Razors. Fires. Clubbings. By ten o'clock in the morning he had his first revolver, by noon he had his third. Toward early evening he had cached several more. His procedure was to stagger out of an alley when a policeman passed and yell that he was being attacked by Communists. When the policeman went into the alley he hit him over the head with his blackjack and stole his revolver, then hurriedly worked over his face with the razor before going off to burn another car.

When the sun went down he found himself sitting in the cellar where the revolvers were hidden. He was tired. He counted and recounted the revolvers and went into a trance that lasted more than an hour. Once more the mystical number had descended upon him.

Upon awakening he went in search of a demonstrator who had been injured in the fighting. He came across a dazed student whose head was bleeding. He brought the boy back to the cellar and knocked him out with the blackjack.

Shortly thereafter a squad of police broke into the cellar, acting on the information of a concerned citizen. They discovered eight stolen revolvers under the boy's crumpled body. Due to his head wound the boy could remember nothing of what had happened.

The hero responsible for leading the authorities to the cache was given a patriotic award by a police captain. Despite his illiteracy, his application for employment with the metropolitan police force was given priority because he was an unemployed veteran who had spent three years in a Russian slave labor camp. At his own request he was assigned to the special riot detachment that dealt with Communist demonstrations.

Over the next decade he used his blackjack on any demonstrator he saw carrying a rolled-up newspaper. At the same time a series of murders and rapes occurred in the Tokyo area, unsolved, that were identical in every respect to those reported in Mukden before the war.

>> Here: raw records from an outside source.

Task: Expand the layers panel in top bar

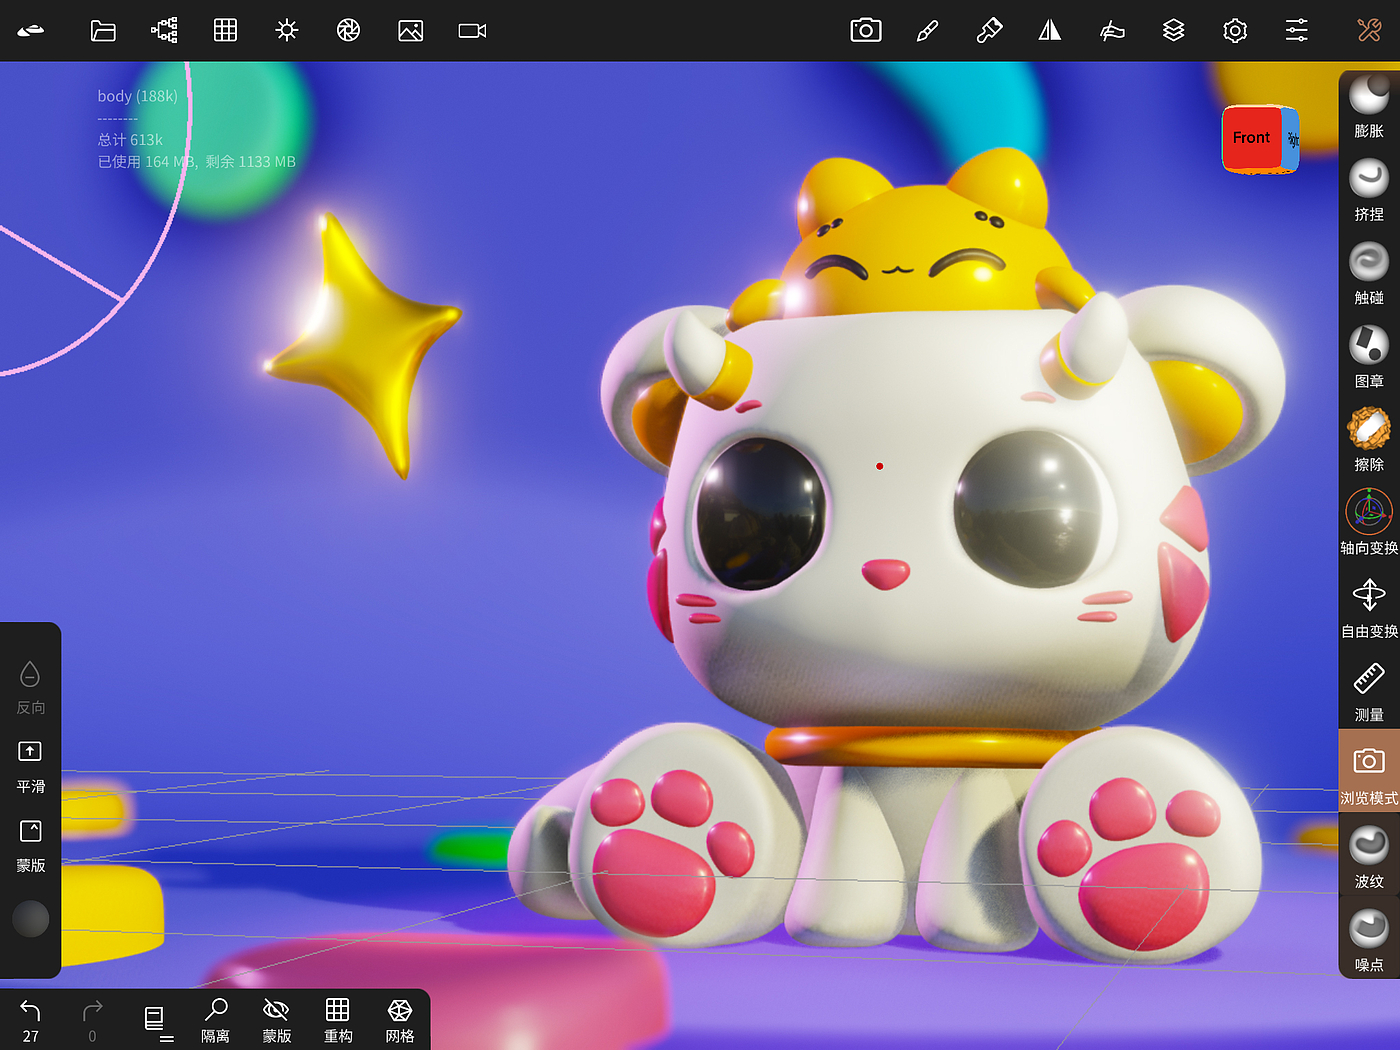Action: [x=1173, y=31]

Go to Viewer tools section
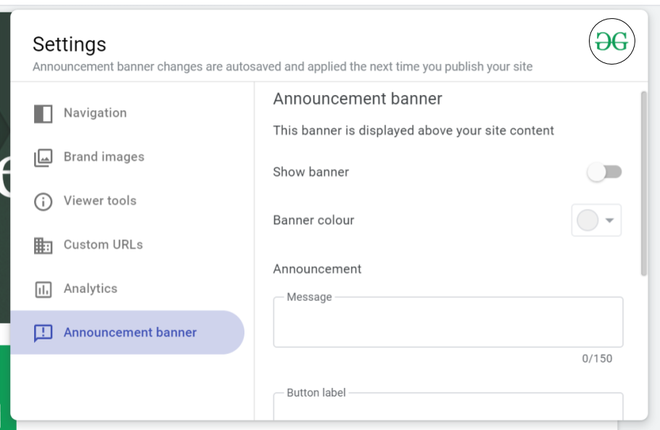click(100, 201)
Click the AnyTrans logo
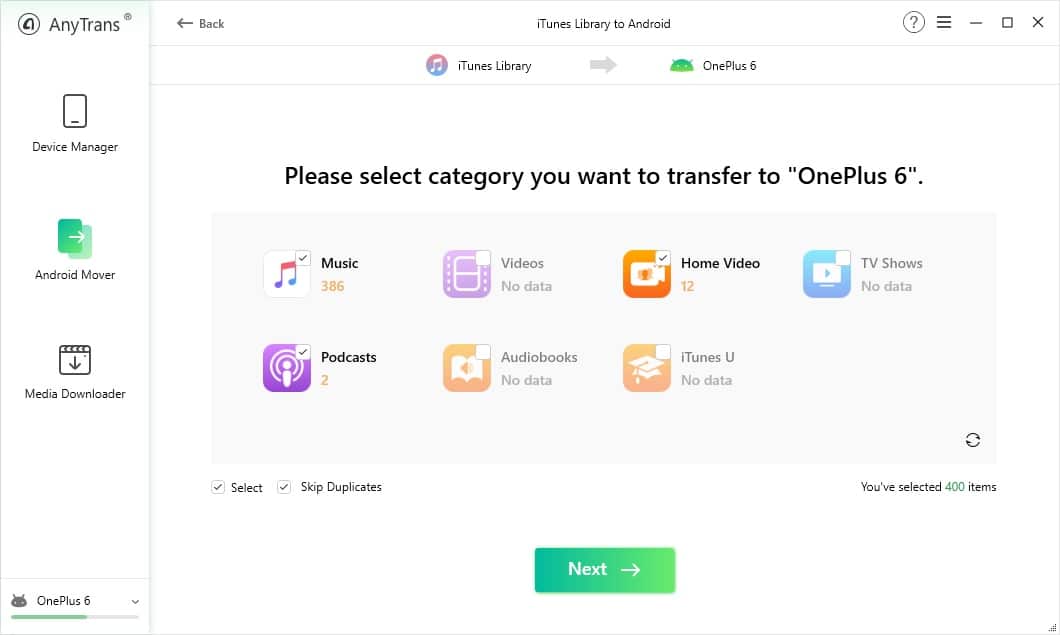Screen dimensions: 1060x635 pos(74,24)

On New Year's Day, a month before Geraty arrived in New York with the largest collection of Japanese pornography ever assembled in a Western tongue, the policeman got very drunk and took a train to Kamakura. As always when he left the city at night, he was wearing his old Kempeitai overcoat. He found what he was looking for, an isolated hut on the beach, and was about to break in when he saw someone sitting on the sand, a huge, immobile figure in a squatting position.

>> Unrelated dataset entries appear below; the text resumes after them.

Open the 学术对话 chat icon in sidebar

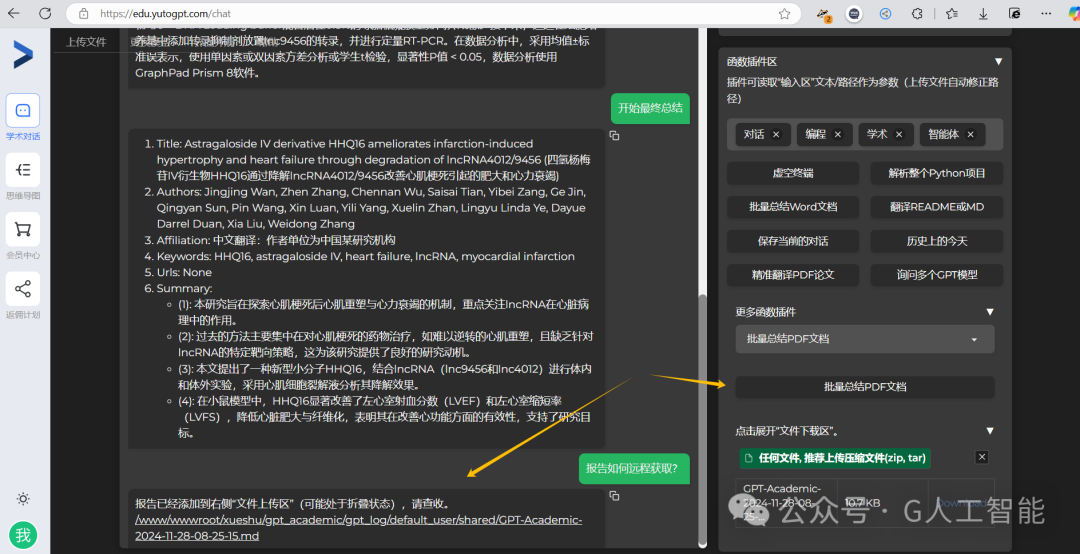pyautogui.click(x=23, y=110)
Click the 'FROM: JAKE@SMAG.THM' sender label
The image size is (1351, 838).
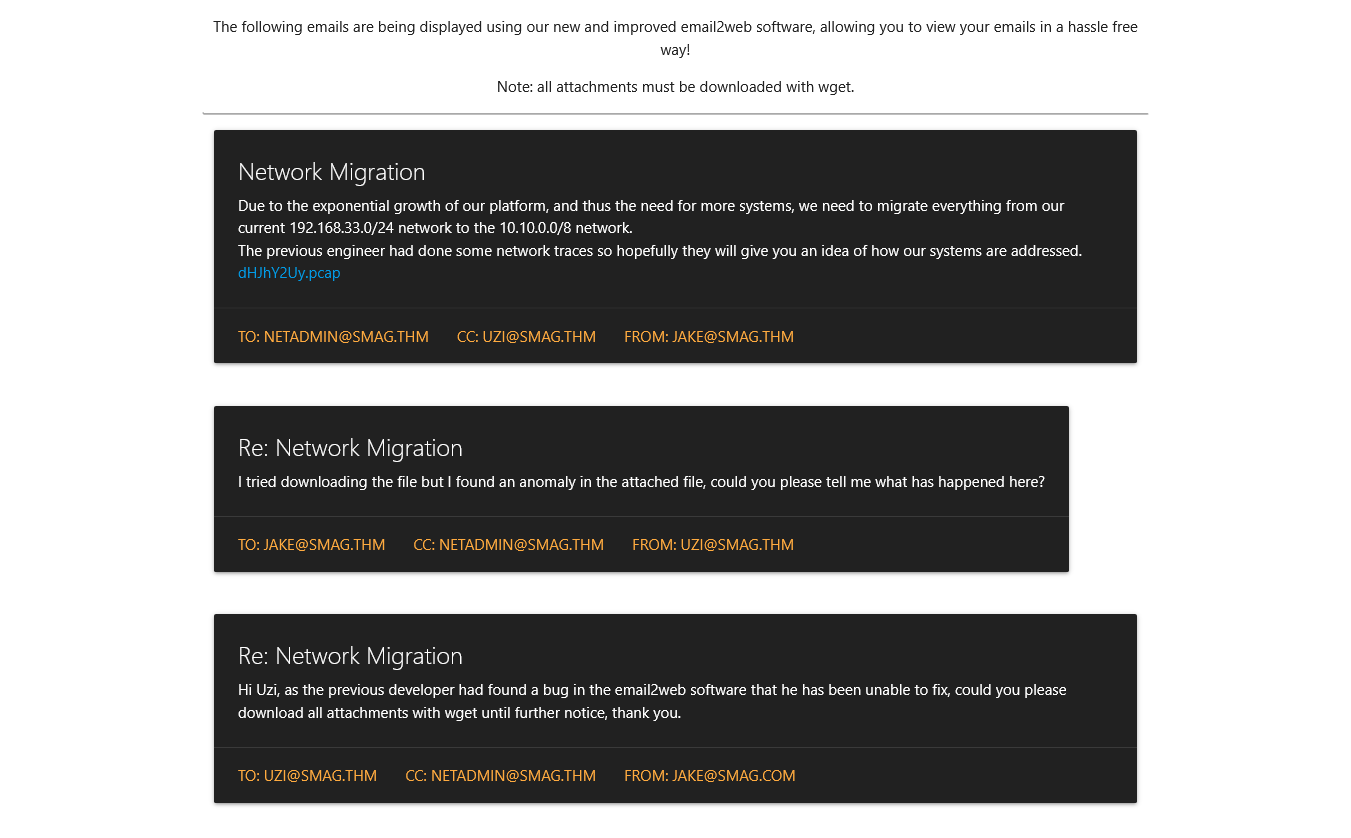click(x=708, y=337)
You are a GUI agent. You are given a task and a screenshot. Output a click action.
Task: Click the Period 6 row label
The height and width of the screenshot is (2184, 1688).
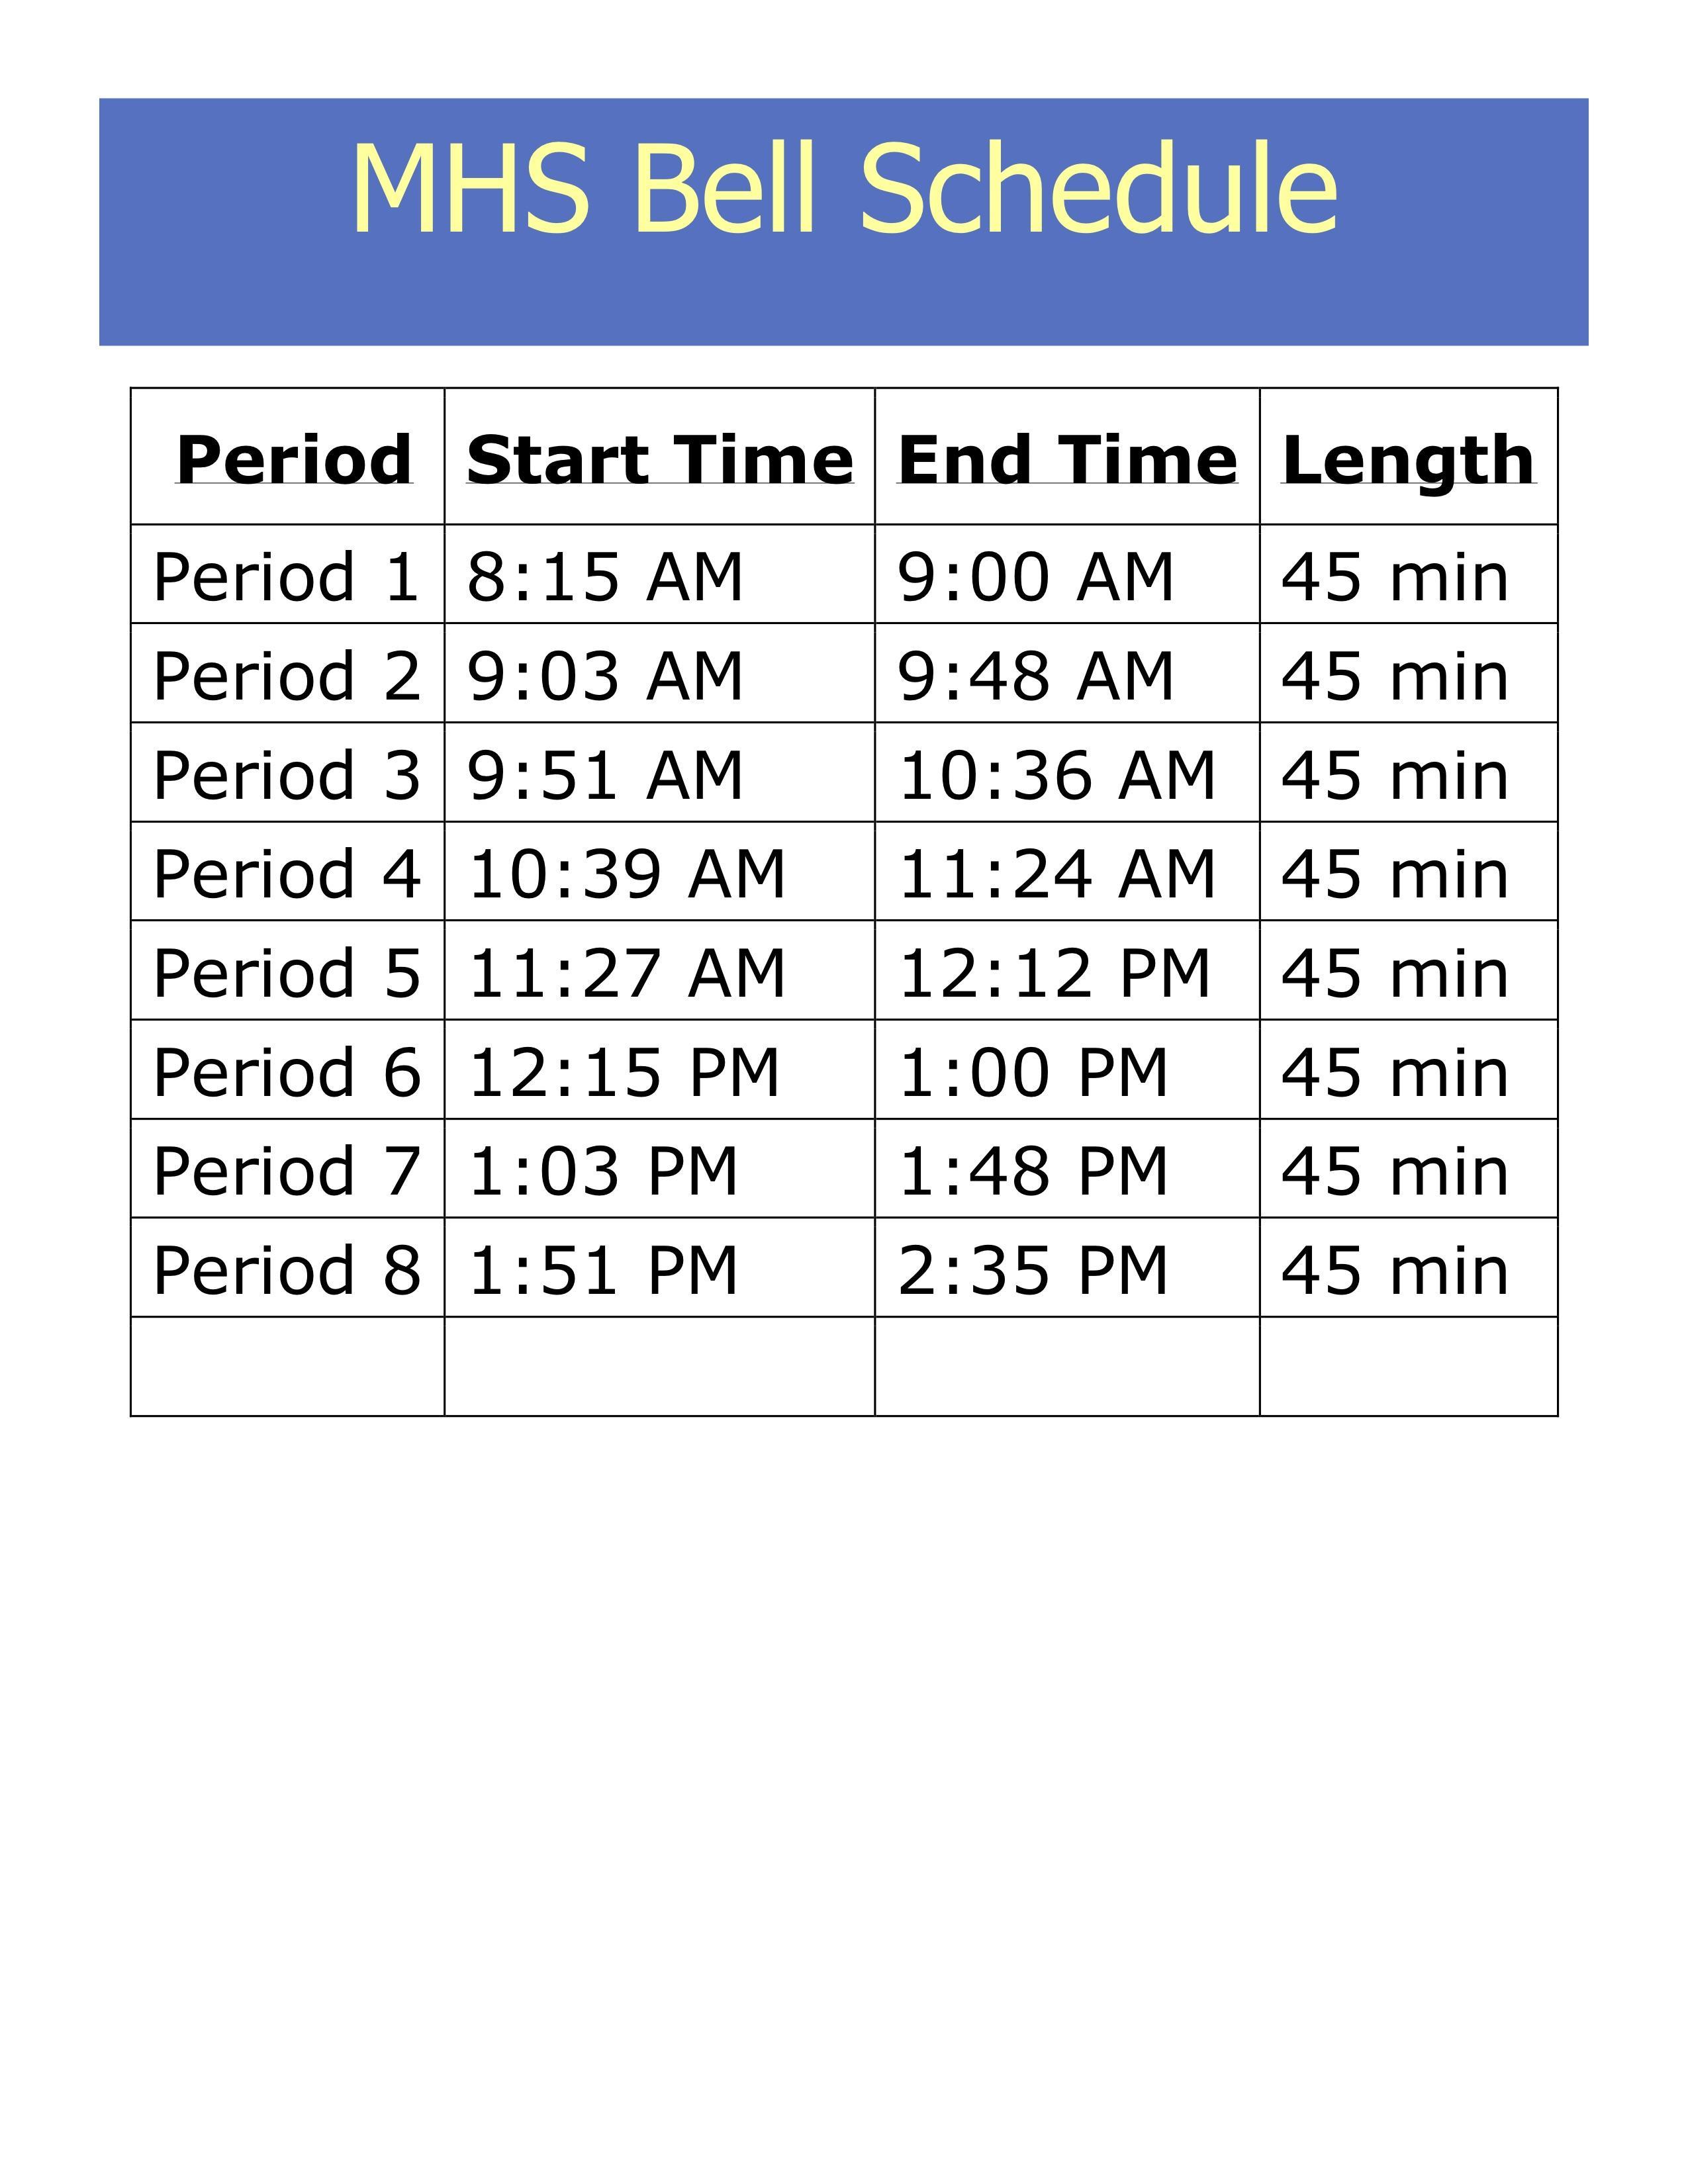point(286,1072)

The giant had a round black hat pulled down to his ears. The sky was black and the policeman couldn't make out his face. He went across the beach and asked the stranger what he was doing.

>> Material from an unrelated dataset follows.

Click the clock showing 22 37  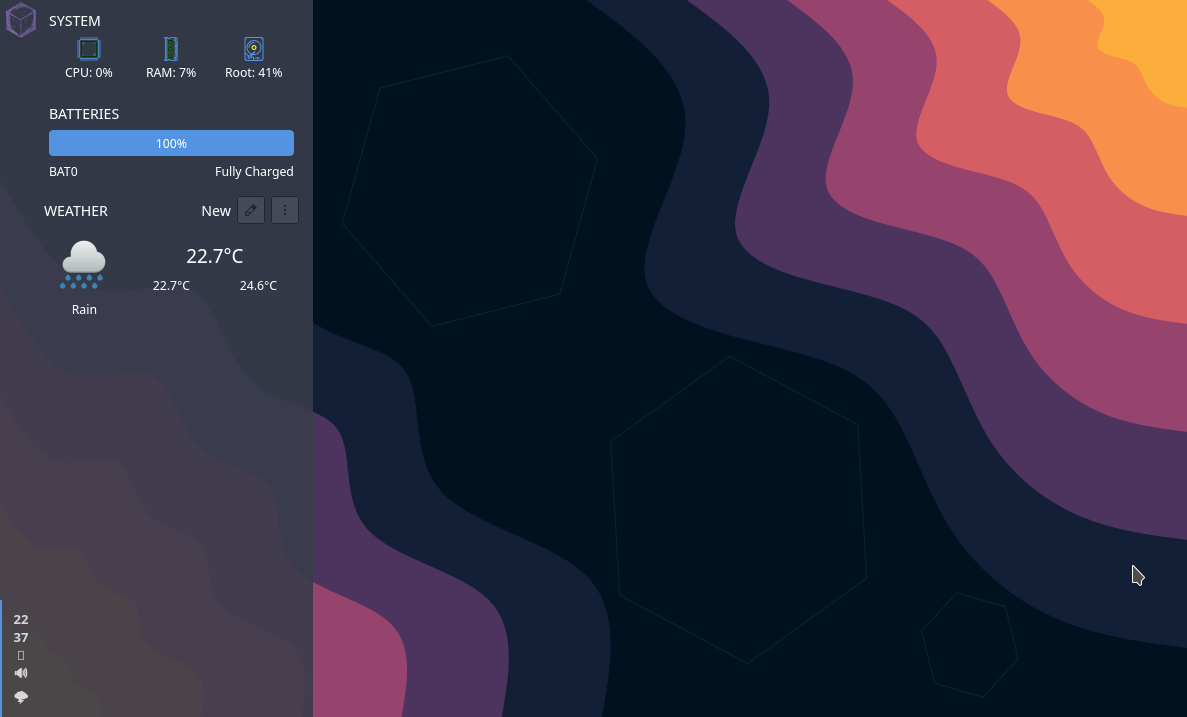[x=20, y=628]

In answer the giant held out a bottle.

The policeman sat down and had a drink. An hour went by in silence, perhaps two hours. They finished one bottle of the unknown alcohol and the giant opened another. Not once during this time did the stranger turn his eyes away from the sea. A third hour passed or a fourth and the policeman was reminded of his mysterious union with the stars long ago in Siberia.

He began to talk. He spoke of his childhood, the hateful body hair he had been born with, his father eaten by a dog, his mother drowned in a frozen rice paddy, the giant steps to the mulberry trees, the latrines in Korea, the icy cellars in Manchuria, the abandoned storefront in Shanghai, the tundra weed beer brewed for Russian guards, the first and second and third meetings with Baron Kikuchi.

Mysteriously he came under the spell of the immobile giant, mysteriously repeating on a Kamakura beach the act of confession performed by his unknown sister in a locked, shuttered room a quarter of a century earlier in Shanghai. The giant was impassive. He never stirred. The lapping waves took the place of the humming reels of film. Toward dawn, exhausted, having confessed everything, the policeman fell asleep.

He awoke colder than he had ever been before, naked except for a towel over his lap. The tide was rising, water washed his hairy legs. Beside him lay two empty bottles of Irish whiskey, a jar that smelled of horseradish, the clothes he had taken off during the night while recounting his tale, thereby reversing the nakedness of that other confession in another era.